====== Source information ======
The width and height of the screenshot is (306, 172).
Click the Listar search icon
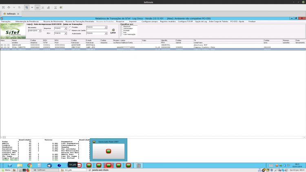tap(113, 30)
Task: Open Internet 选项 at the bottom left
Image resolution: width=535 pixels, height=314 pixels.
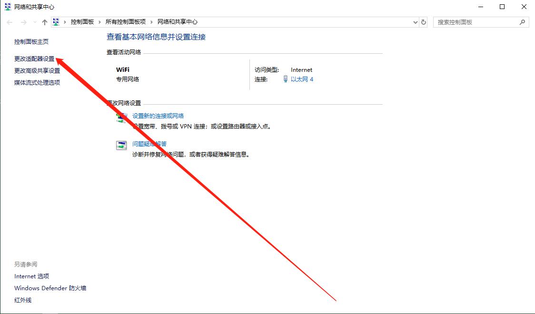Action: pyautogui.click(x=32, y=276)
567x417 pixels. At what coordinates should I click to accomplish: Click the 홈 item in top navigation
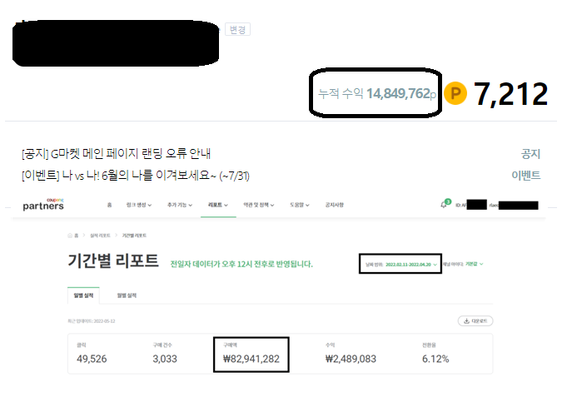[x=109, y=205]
======
Task:
Copy the data in full. No pictures belong in the copy.

Your solution:
The width and height of the screenshot is (306, 172).
Click the Listar search icon
tap(113, 30)
Task: Open Internet 选项 at the bottom left
Image resolution: width=535 pixels, height=314 pixels.
Action: pyautogui.click(x=32, y=276)
567x417 pixels. At what coordinates should I click to accomplish: Click the 홈 item in top navigation
[x=109, y=205]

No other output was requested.